Occasionally, you encounter an issue that teaches or makes you revisit the fundamentals. This is one such issue which is worth sharing. Until recently, I was heavily involved in a Python project that helps developers to instrument their code and troubleshoot performance issues. The primary audience1 of this library writes web application services, and the vast majority of those applications are hosted with a WSGI server such as Gunicorn or uWSGI, either directly or behind a lightweight web server such as nginx. We have received several reports from users that the library does not work when used with Gunicorn. The issue was that their telemetry data was not getting exported. I set out to investigate the issue and little did I know that I would (re)-learn a lot about the Linux system call fork
.
The landing page of https://gunicorn.org/ says "It's a pre-fork worker model". The preforking model has a long history and dates back to the early days of Apache. The idea is to create a pool of worker processes to handle incoming requests. Why is there a need to create a pool of worker processes, you ask? The multi-threading is not truly parallel Python because of the Global Interpreter Lock (GIL). The GIL is a mutex that protects access to Python objects, preventing multiple threads from executing Python bytecodes at once. This means that Python threads are unable to fully utilize multiple cores. The preforking model is a way to get around this limitation and utilize multiple cores.
The library in question uses several background threads to do batch processing. These background threads use synchronization primitives like Lock, Event, and Condition variables to export data periodically when the queue is full or when a timeout occurs. It's when you mix the threading, and forking that things get weird.
The fork
manual page says
The child process is created with a single thread—the one that called fork(). The entire virtual address space of the parent is replicated in the child, including the states of mutexes, condition variables, and other pthreads objects.
This means when a multi-threaded program forks, the child process has only one thread, and the state of synchronization primitives is copied. The lock acquired by the parent process is also acquired by the child process.

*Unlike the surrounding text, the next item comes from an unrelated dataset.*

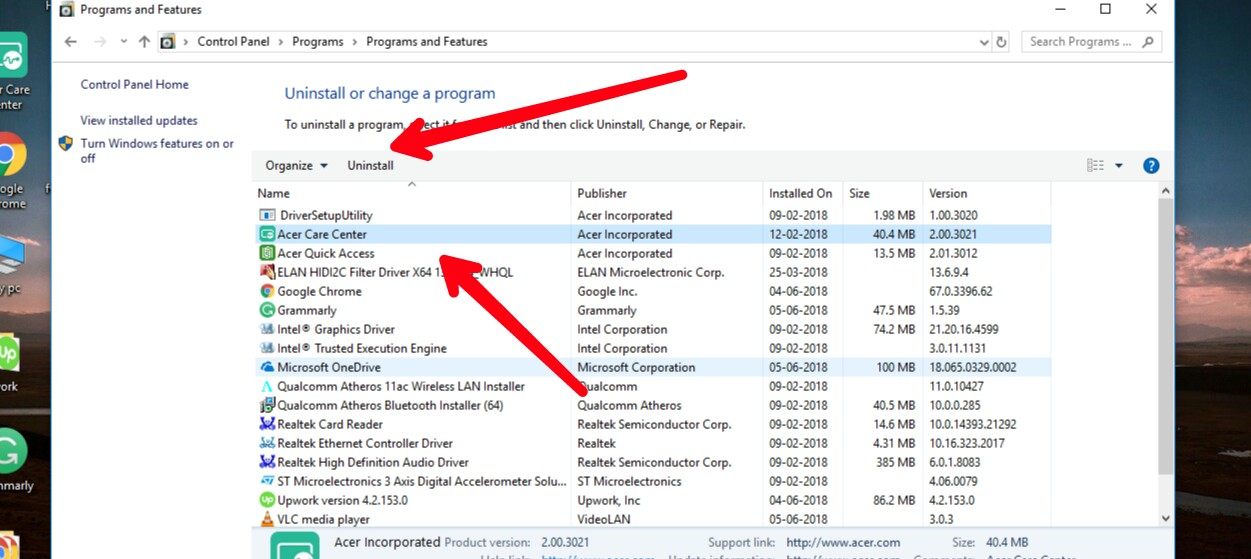
Task: Click the Refresh icon beside the address bar
Action: click(x=1002, y=42)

This is a problem because the child process is unaware of the parent process, and the lock is never released and deadlocks the child process.
So what is the solution?
-
One way to address this problem is to declare your package is not fork-safe and ask the users to do whatever is necessary to make it work2.
-
Or can the library be made fork-safe?
I got curious mainly because Python stdlib itself could have some code that is not fork-safe, and it must have a mechanism to handle this situation. It's time to look at the issue tracker to see the past discussions. There are several issues that are related to this problem. Following are some of the issues that are relevant to this discussion which I read through:
- https://github.com/python/cpython/issues/32958
- https://github.com/python/cpython/issues/50970
- https://github.com/python/cpython/issues/51172
- https://github.com/python/cpython/issues/60704
- https://github.com/python/cpython/issues/74014
- https://github.com/python/cpython/issues/74580
And quickly skimming through the PRs that are linked, I found the register_at_fork
from the os
module is used to sanitize the locks and other synchronization primitives. My immediate thought was, The man page for fork had mentioned a related function which I didn't bother to read carefully. The pthread_atfork
that is used to register handlers to be called when a new process is created with fork
.
The NOTES section says
When fork(2) is called in a multithreaded process, only the calling thread is duplicated in the child process. The original intention of pthread_atfork() was to allow the child process to be returned to a consistent state. For example, at the time of the call to fork(2), other threads may have locked mutexes that are visible in the user-space memory duplicated in the child. Such mutexes would never be unlocked, since the threads that placed the locks are not duplicated in the child. The intent of pthread_atfork() was to provide a mechanism whereby the application (or a library) could ensure that mutexes and other process and thread state would be restored to a consistent state.
Ah yes, this is exactly what we need. And I sent a PR to use register_at_fork
to reinitialize the possibly corrupted state in the child process. The PR was merged, and users were happy to see their distributed tracing data again. A set of users (who used uWSGI) were still facing the issue. After a few days of debugging, I found that the hook is never invoked because the uWSGI forks outside the Python interpreter. The fork
is called from the C code, and the register_at_fork
is not invoked. Well, that's unfortunate. It didn't occur to me immediately that the comment from the @pitrou can also be used i.e track the pid and reinitialize when the pid changes. I sent another PR to do exactly that and it now works everywhere.
Oof, that was a lot of work and fun at the same time.